Liquid crystals (LCs) are organic materials that exhibit a state of matter whose properties lie between those of a conventional liquid and those of a solid crystal. An LC may flow like a liquid, but its molecules show a certain degree of ordering (positional and/or orientational), which gives them optical properties such as birefringence. In addition, they can be reoriented upon the application of a small external electric field. Therefore, they behave as reorientable birefringent materials, which can be employed to change the transmission, phase, or state of polarization of light.
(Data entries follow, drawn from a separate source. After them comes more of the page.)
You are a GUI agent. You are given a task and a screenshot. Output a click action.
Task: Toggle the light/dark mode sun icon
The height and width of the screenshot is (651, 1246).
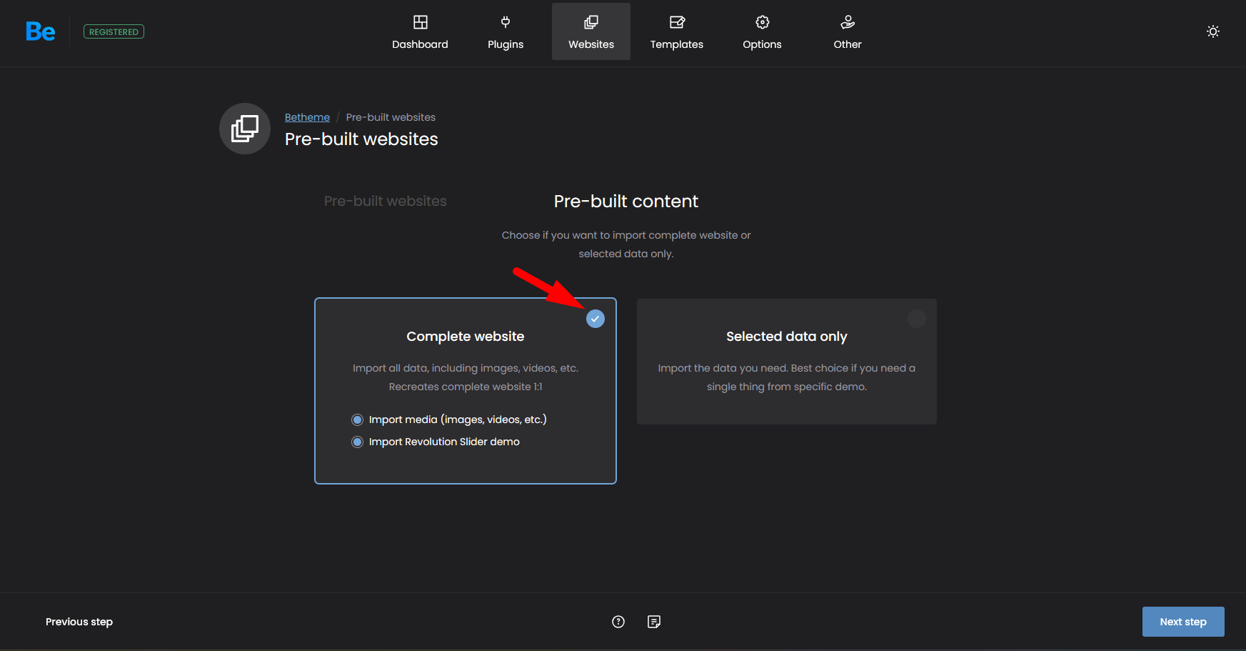click(x=1212, y=31)
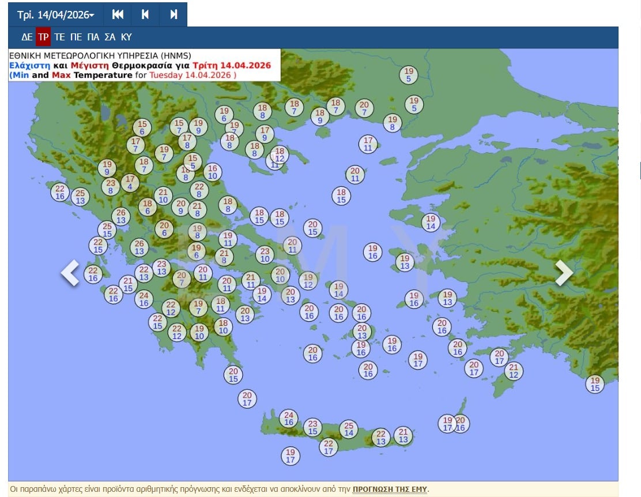641x497 pixels.
Task: Click the 24/16 marker on western Crete
Action: (x=289, y=419)
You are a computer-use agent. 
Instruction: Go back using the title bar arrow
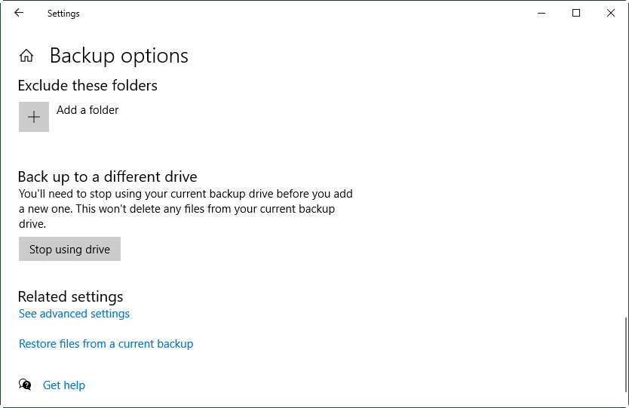19,13
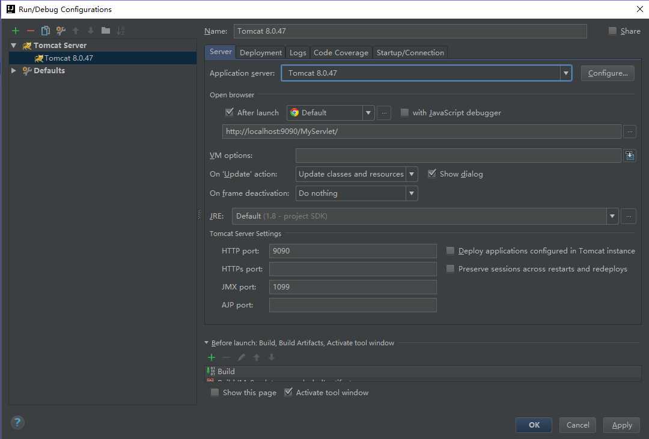649x439 pixels.
Task: Uncheck the Show dialog checkbox
Action: pos(432,174)
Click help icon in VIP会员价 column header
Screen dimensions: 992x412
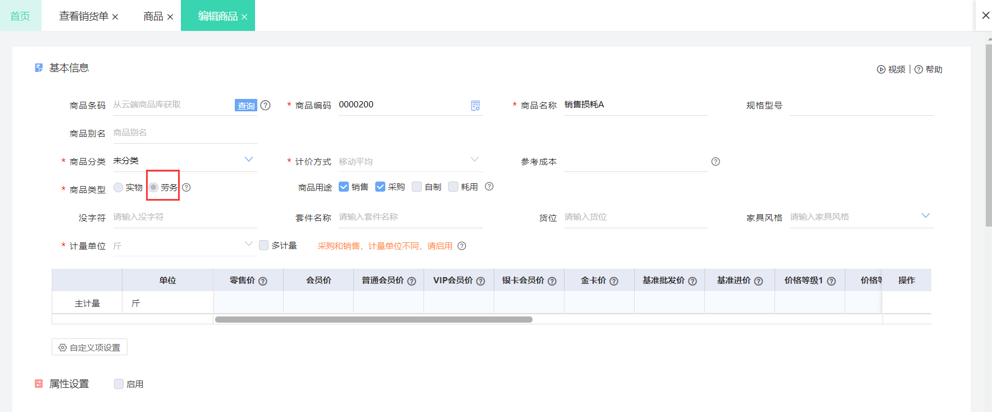point(481,281)
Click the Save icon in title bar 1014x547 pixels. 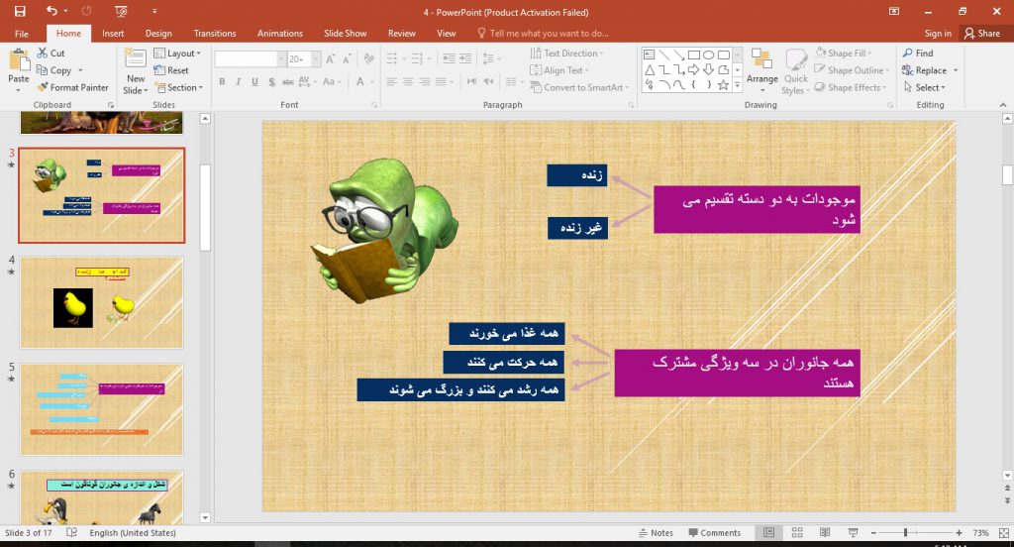point(20,12)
This is the basis of their great success as materials for the design of programmable optoelectronic components.

LC displays have come of age, having fulfilled their promise of several decades ago and having conquered the major market share in different flat electronic display application areas, such as television screens, laptop screens, screens in mobile phones, etc. However, their unique electro-optic properties make them also suitable for many other types of photonic applications. These include, for example, programmable optical filters and switches, beam-steering devices, integrated devices based on optical waveguiding, lasers, and optical nonlinear components. The remarkable advances in LC technology have led to the appearance of LC-based spatial light modulators (SLMs), with multiple uses as flat thin elements for the spatial amplitude, phase, or state of polarization modulation of a light beam. This special section of Optical Engineering is specifically devoted to all these other applications of LC materials.

Major research activity is being carried out in all basic, applied, and technological aspects of LC materials and its applications. I expect the following fields related to LCs to continue to be very active and relevant in the next few years:

  • LC materials: including novel LC compounds and mixtures, LCs with nanoparticles (nanocomposites), and LCs with nonlinear optical effect, or with large birefringence.

  • Modeling of LC components: including two- and three-dimensional modeling of the optical and electrical properties of LCs in photonic crystals, optical fibers, and gratings.

  • Manufacturing and technology of LC devices: including the alignment and addressing of LC devices, the implementation of LCs in waveguides, technological issues regarding new displays, and the manufacturing of LCs on silicon and switching components.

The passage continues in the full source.